Este planteamiento ha sido punto de partida de artículos, estudios y análisis de escenarios referidos a la IA, sobre todo de los mecanismos de seguridad de vehículos autónomos cuando toca decidir cuál es el «mal deseable» (el mal menor) en caso de que uno accidente sea inevitable, pero se pueda determinar un proceso de decisión (en este caso, el fabricante pueda incluir en la programación) cuáles son las víctimas a evitar, incluido un experimento en forma de videojuego iniciado en 2014 y todavía en marcha.

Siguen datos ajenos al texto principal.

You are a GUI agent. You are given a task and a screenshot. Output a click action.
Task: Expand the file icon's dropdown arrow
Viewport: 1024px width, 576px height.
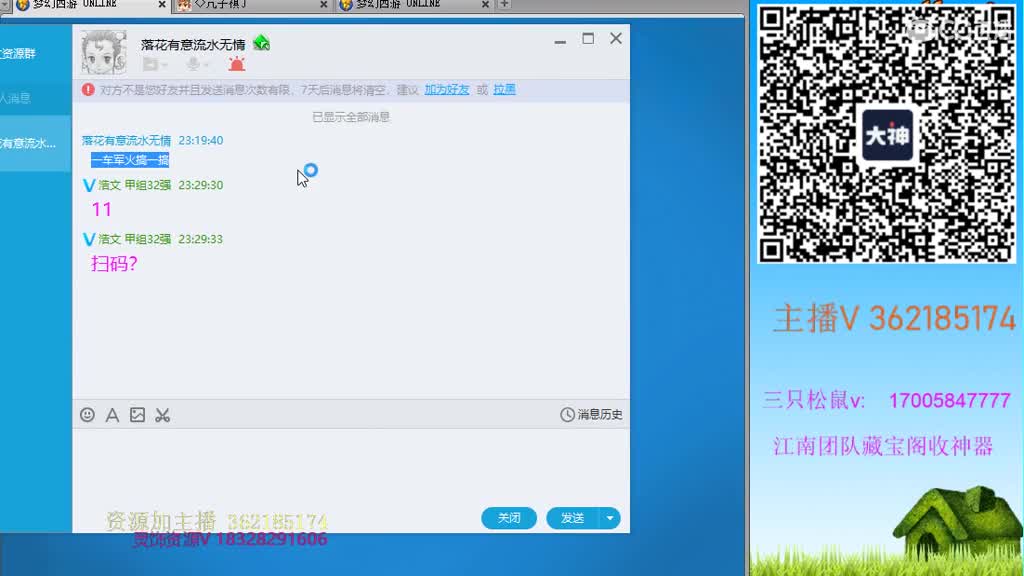(164, 64)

Si pensamos que las vicisitudes de la movilidad nos caen lejos, podemos trasladar sin mucho esfuerzo los cruces éticos a procesos y situaciones bien presentes en la atención social, en la que se presenta, si cabe, retos aún mayores . Tales como herramientas inteligentes que ayuden a priorizar la distribución de ayudas o recursos en situaciones asistenciales, a gestionar la atención a personas en caso de emergencias o crisis, oa valorar la inclusión en programas de inserción en base al esfuerzo o los logros conseguidos por las personas.

Los recursos son siempre finitos, así que muy probablemente hablemos que, en la distribución de resultados, hay personas que se quedarán fuera de la solución, que recibirán menos, o que la recibirán más tarde. ¿Cómo formar la cola? ¿Cómo construimos una máquina que ayude a la atención sabiendo que uno de los componentes del proceso puede ser distinguir quién tendrá solución y quién no? ¿Con qué criterios?

Actualmente se deben tener criterios porque estas problemáticas existen, y son resueltas en la actualidad por los actores implicados (agentes sociales, entidades, instituciones…) de la mejor manera que pueden y saben. El sistema funciona. El AI podrá ayudar a agilizar los procesos que sean objetivos, medibles, físicos; los ingenieros se ocupan de ellos, y –como hemos visto en los ejemplos precedentes– los resultados están siendo impresionantes.

Pero, para una correcta implementación de la IA en el entorno social –para que las herramientas basadas en algoritmos utilicen criterios éticos– la parte crítica es la participación de los profesionales y especialistas del ámbito social, quienes la ejecutan realmente, no de los equipos de soporte técnico, de los financieros, de los gestores o de los directores. Sólo con la aportación de quienes conocen la problemática de forma directa podremos garantizar que la IA contribuya positivamente a mejorar el mundo y no cree más problemas de injusticia de los que intenta resolver.